Just going to say this how it is. I can’t stand my DP at the moment. I’m a few weeks pregnant and we need to find somewhere new to live which is stressing me out to high heaven. I feel sick knowing we have nowhere to be and I can’t feel settled.
In the meantime DP has cooked, cleaned, put washing on, changed the bedding, bought food, driven me to an appointment at the weekend which was an hour away. During this time I’ve been angry at him for being so serious…he’s quite a serious man anyway but I’ve shouted at him for not being upbeat enough. I’ve panicked in the night about not having found somewhere to live and asked (shouted) at him to leave the bedroom and sleep in another room.
He isn’t on Rightmove or calling agents and when he was about to the other day, he got called into work again and he’s not done anything since. I’ve had to do this while also working and it makes me so stressed.
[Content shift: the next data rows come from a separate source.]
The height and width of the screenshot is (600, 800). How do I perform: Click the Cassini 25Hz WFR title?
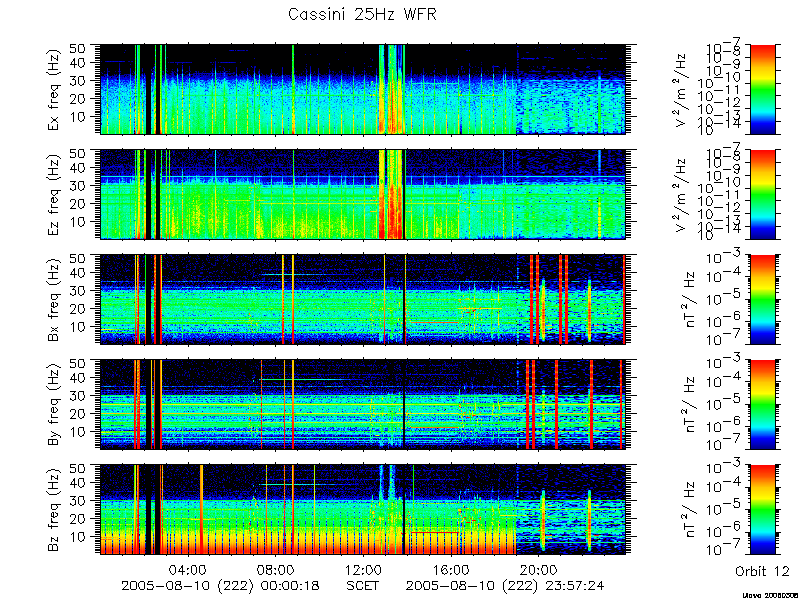click(362, 14)
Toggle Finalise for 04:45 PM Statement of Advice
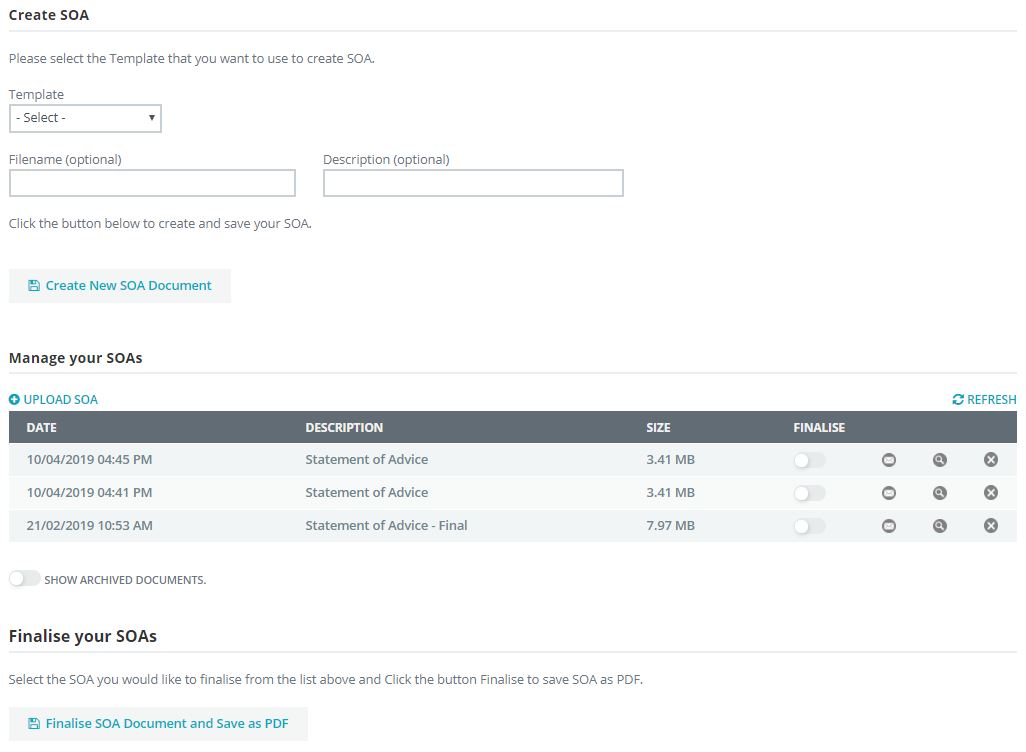Screen dimensions: 1026x752 (809, 460)
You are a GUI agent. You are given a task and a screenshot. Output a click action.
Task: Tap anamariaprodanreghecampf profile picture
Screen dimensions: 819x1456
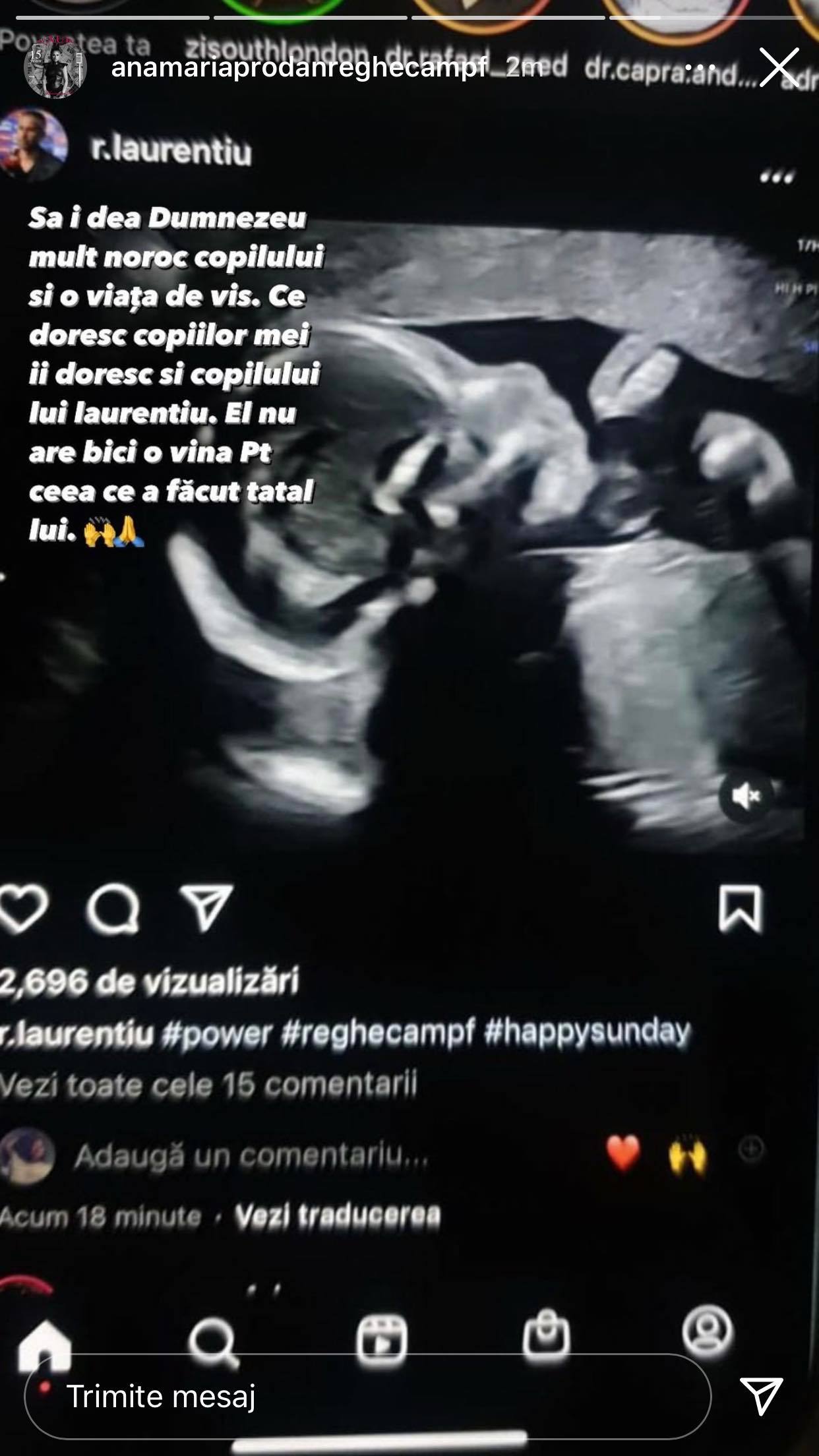[x=55, y=67]
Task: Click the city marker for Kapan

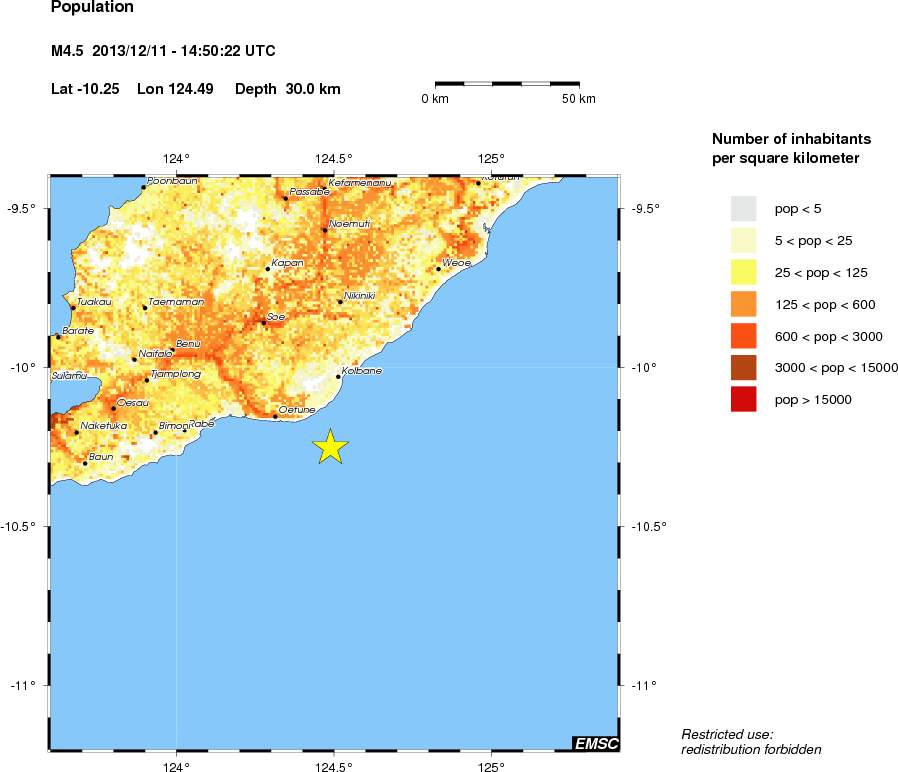Action: point(266,267)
I’ve told him this and yet everything is taken so seriously by him that he wants to ‘set aside some time’ to go through Rightmove…why can’t he just scroll on his phone on his way into work and call on his lunch hour?
I am so confused and fed up and don’t know why I am feeling these extreme feelings. I am so angry with him and everything he does annoys me. I even told him the other day that I wished I had never met him. He then proceeded to cook me food. Am I the monster here? I feel like I don’t know who I am anymore and I’m even wishing I was with an ex so that I could feel more settled (we had a settled home).